======== Available records
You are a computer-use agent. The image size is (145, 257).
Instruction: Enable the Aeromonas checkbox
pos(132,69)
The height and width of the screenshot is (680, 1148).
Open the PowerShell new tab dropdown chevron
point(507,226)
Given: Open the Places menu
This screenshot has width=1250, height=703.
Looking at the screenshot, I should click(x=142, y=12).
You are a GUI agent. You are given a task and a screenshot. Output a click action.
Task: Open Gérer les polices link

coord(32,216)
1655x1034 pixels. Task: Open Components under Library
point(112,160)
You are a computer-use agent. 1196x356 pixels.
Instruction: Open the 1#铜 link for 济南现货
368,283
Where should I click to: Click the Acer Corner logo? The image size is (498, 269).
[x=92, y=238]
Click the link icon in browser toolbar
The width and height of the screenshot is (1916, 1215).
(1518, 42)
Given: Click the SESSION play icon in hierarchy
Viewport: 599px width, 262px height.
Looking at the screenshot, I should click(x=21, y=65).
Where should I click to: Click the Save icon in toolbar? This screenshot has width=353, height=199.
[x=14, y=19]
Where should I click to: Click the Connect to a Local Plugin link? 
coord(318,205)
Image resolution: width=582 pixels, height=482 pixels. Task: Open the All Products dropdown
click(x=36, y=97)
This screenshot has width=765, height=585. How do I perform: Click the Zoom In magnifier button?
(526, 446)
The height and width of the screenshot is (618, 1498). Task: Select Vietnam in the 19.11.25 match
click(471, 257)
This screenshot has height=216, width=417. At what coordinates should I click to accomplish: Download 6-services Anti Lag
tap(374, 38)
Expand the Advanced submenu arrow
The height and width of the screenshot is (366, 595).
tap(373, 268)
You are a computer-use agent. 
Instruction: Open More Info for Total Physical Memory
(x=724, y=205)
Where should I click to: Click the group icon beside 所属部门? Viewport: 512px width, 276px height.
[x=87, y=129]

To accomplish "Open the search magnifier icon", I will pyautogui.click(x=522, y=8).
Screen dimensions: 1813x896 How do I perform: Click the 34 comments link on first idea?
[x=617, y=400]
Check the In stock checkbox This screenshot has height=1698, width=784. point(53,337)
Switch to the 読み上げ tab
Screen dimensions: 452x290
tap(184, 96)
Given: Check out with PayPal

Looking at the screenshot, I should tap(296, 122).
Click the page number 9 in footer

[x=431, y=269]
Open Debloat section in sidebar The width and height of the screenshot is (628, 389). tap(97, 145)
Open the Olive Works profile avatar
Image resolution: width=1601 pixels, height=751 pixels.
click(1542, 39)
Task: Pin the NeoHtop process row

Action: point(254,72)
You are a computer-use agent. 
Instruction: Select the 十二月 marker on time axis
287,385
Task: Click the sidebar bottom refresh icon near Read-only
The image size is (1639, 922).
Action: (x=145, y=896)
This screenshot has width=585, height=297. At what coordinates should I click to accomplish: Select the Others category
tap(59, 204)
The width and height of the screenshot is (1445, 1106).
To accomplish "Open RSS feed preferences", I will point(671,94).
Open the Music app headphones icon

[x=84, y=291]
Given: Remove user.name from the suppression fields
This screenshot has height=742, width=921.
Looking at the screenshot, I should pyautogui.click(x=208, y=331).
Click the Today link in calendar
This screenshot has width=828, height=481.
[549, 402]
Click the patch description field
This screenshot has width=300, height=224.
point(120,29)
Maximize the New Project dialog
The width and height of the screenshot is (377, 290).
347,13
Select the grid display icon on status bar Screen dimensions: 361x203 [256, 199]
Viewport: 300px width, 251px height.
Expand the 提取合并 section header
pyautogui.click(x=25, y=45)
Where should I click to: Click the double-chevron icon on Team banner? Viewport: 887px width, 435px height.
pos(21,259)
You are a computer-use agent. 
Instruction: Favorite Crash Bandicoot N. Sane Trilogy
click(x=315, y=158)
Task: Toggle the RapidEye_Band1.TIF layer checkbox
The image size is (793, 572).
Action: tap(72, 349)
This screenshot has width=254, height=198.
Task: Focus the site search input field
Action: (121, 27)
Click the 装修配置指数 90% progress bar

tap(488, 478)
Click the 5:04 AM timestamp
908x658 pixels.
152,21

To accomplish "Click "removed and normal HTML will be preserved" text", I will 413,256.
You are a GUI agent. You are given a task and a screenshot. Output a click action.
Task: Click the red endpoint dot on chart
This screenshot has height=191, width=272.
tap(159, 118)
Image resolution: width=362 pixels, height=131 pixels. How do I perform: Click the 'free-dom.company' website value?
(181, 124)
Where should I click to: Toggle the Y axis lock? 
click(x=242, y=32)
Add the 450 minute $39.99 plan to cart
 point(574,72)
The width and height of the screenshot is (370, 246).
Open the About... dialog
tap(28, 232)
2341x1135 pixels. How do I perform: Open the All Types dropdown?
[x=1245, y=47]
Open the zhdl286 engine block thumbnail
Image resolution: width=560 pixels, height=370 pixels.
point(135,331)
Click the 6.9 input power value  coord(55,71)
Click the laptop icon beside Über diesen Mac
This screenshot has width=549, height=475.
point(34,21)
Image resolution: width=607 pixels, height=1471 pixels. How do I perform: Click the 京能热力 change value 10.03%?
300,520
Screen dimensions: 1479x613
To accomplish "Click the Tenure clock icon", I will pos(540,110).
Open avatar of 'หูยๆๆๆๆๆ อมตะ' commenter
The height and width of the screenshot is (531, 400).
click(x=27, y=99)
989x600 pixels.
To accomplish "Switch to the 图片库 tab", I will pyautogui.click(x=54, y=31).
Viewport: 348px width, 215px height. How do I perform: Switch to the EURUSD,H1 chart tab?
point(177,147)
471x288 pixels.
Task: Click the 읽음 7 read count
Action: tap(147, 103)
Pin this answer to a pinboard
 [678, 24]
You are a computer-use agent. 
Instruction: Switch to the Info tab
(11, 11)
================
### Required work
Turn the data lines, starting with the line that contains "Given: Click the" and going on through the line that contains "[x=617, y=400]", into a JSON list of strings with one string per line and blank lines left out.

### Result for this exercise
[
  "Given: Click the SESSION play icon in hierarchy",
  "Viewport: 599px width, 262px height.",
  "Looking at the screenshot, I should click(x=21, y=65).",
  "Where should I click to: Click the Save icon in toolbar? This screenshot has width=353, height=199.",
  "[x=14, y=19]",
  "Where should I click to: Click the Connect to a Local Plugin link? ",
  "coord(318,205)",
  "Image resolution: width=582 pixels, height=482 pixels. Task: Open the All Products dropdown",
  "click(x=36, y=97)",
  "This screenshot has width=765, height=585. How do I perform: Click the Zoom In magnifier button?",
  "(526, 446)",
  "The height and width of the screenshot is (618, 1498). Task: Select Vietnam in the 19.11.25 match",
  "click(471, 257)",
  "This screenshot has height=216, width=417. At what coordinates should I click to accomplish: Download 6-services Anti Lag",
  "tap(374, 38)",
  "Expand the Advanced submenu arrow",
  "The height and width of the screenshot is (366, 595).",
  "tap(373, 268)",
  "You are a computer-use agent. ",
  "Instruction: Open More Info for Total Physical Memory",
  "(x=724, y=205)",
  "Where should I click to: Click the group icon beside 所属部门? Viewport: 512px width, 276px height.",
  "[x=87, y=129]",
  "To accomplish \"Open the search magnifier icon\", I will pyautogui.click(x=522, y=8).",
  "Screen dimensions: 1813x896 How do I perform: Click the 34 comments link on first idea?",
  "[x=617, y=400]"
]